Wie geïnfecteerd is met het apocalyptisch manicheïsme van de suïcidale beheerders van het fotolab van de geschiedenis die even gemakkelijk negatieven voor hun positieve afdruk uitgeven als omgekeerd, kan menen met Heiner Müller een uitermate geschikte kandidaat te hebben gevonden voor een themanummer van een tijdschrift over schrijvers en schurkenstaten.

    Müller werd in 1929 geboren in de Weimar-Republiek. Hij groeide op in het Duizendjarig Rijk. Zijn vader, een actieve sociaal democraat werd na de machtsgreep van de nazi's in1933 eerst in verschillende concentratiekampen opgesloten. Na vrijlating en deportatie was hij werkloos. Aan het eind van de oorlog lijfde de Wehrmacht de zestienjarige in. Hij belandde in Amerikaanse krijgsgevangenschap, net als zijn vader die in 1943 door de Wehrmacht was ingelijfd. Vader Müller werkte na de oorlog weer als SPD-functionaris. Nadat onder druk van de Sovjetautoriteiten de SPD met de KPD opging in de SED, werd hij tot burgemeester van Frankenberg gekozen. Over de stalinisering van partij en staat raakte hij in conflict met hogere autoriteiten en in 1951 vluchtte hij met zijn vrouw en zijn jongste kind naar het Westen. Heiner Müller besloot om in de DDR te blijven.

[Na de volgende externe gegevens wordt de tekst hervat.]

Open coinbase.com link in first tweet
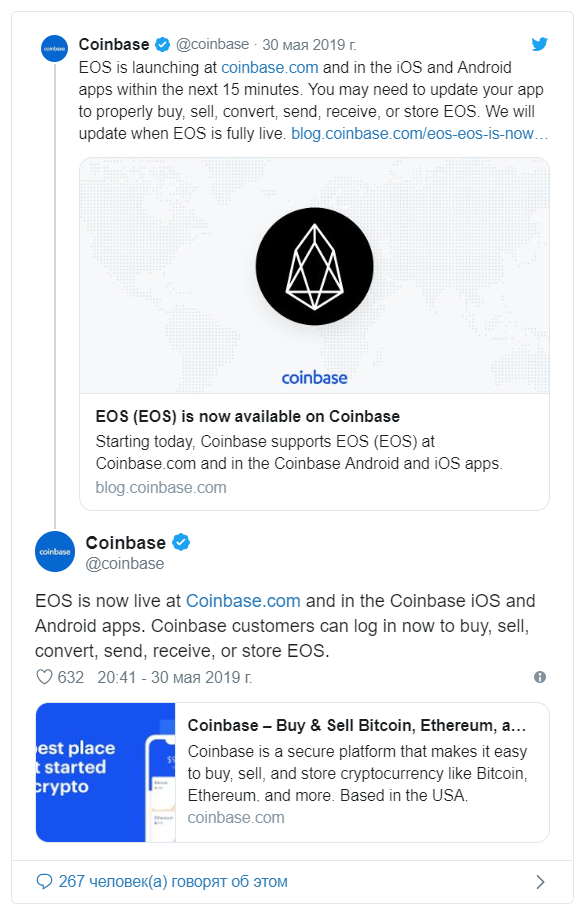 click(270, 67)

Daar ontwikkelde hij zich als de schrijver en dramaturg die hij is geworden, met alle conflicten die er in een eenpartijstaat bij komen voor een schrijver wiens materiaal de geschiedenis is die de legitimatie vormt van die staat, voor wie het schrijfproces autonoom is en voor wie elk personage ín zijn stukken gelijk heeft. Dat hij bijna zijn hele leven in dictaturen heeft geleefd, daarvan was hij zich bewust. Dat zie je aan de oogopslag, zei hij wel eens, en dat hij democratie alleen kende als toerist.

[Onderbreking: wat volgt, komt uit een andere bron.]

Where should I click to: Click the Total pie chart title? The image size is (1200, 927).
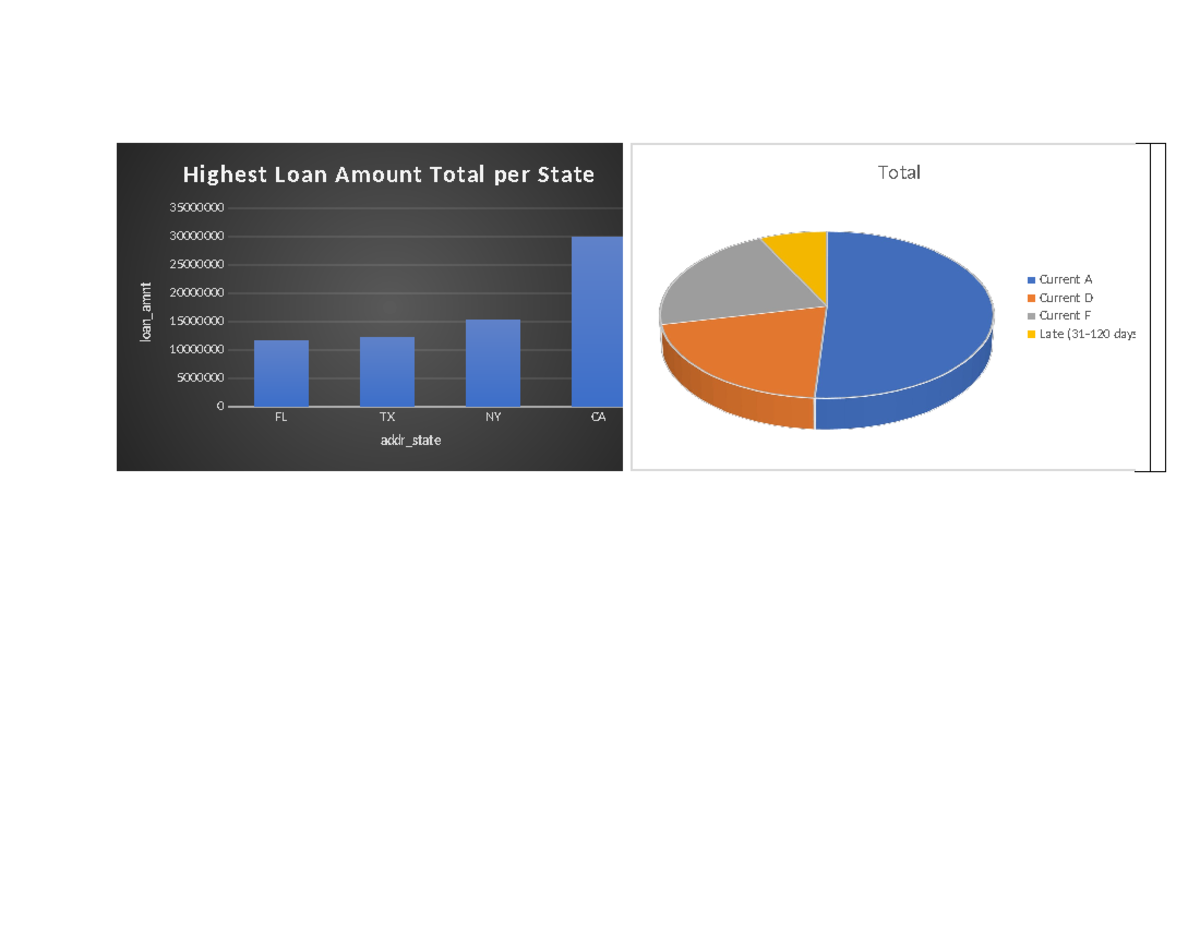click(898, 172)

    Hoewel Müller zich in zijn werk met heel wat mythische, klassieke en hedendaagse schurken heeft beziggehouden, is hij niet geïnteresseerd in dergelijk ideologische of moralistische kwalificaties, of het moest zijn vanuit de vraag hoe die functioneren. Hij is geïnteresseerd in utopische projecten, hij is geïnteresseerd in de vraag hoe de mensen zich in de verschillende historische constellaties als subject articuleren, overeind blijven of verdwijnen. Schrijven is de wijze waarop hij zich daarmee verstaat. Schrijven is voor hem een dialoog met de doden. Hij is ervan overtuigd dat alleen in een zuivere verhouding met de doden, er een leefbare toekomst mogelijk is waarin de mens zich überhaupt nog als subject kan articuleren. Zuiver betekent hier niet, ontdaan van het onwelvoeglijke, maar in een volledig recht aan àlle motieven en verlangens en drijfveren, zonder moralistische of partijdige a priori veroordeling.

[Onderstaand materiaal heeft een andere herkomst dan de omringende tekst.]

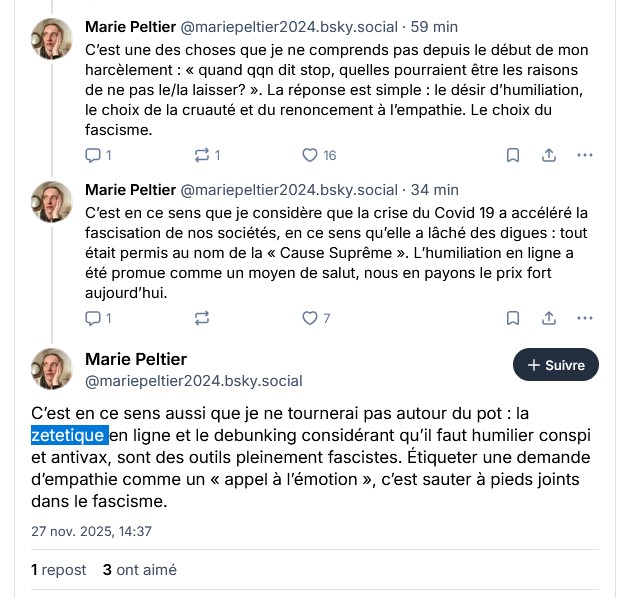Repost the 59 min post
The image size is (622, 598).
click(201, 155)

    Schrijven is voor Müller een autonoom proces – de teksten zelf en wat ze op gang brengen ziet hij uiteraard niet als autonoom. De autonomie van de schrijver betekent een moment van een compleet openstaan voor taal, geschiedenis, literatuur, theorie – zeg voor de wereld – en een loskomen van de eigen intenties en persoonlijke parti-pris. Schrijven is je laten bevrijden door de metafoor. De allegorie is de favoriet van auteurs die de betekenis dwangmatig of om didactische redenen in de hand willen houden. De allegorie is ook de favoriet van de functionarissen met hun gesloten wereldbeeld. Een auteur is dan aanspreekbaar en kan verantwoordelijk worden gemaakt voor een controversiële of welgevoegelijke boodschap. De aan de autonome beweging van de metafoor vrijgegeven tekst heeft helemaal geen boodschap, maar heeft nergens boodschap aan en legt iets onverteerbaars op tafel dat tot ongemakkelijke ervaringen provoceert en dat het ongestutte denken op gang kan brengen. Zo grenst Müller zich, bij alle bewondering, van veel werk van Brecht af: de auteur is slimmer dan de allegorie, zegt hij regelmatig, maar de metafoor is slimmer dan de auteur. Zij breekt gesloten werelden open. Brecht maakte vaak gebruik van de fabel, om een inzicht of analyse over te brengen.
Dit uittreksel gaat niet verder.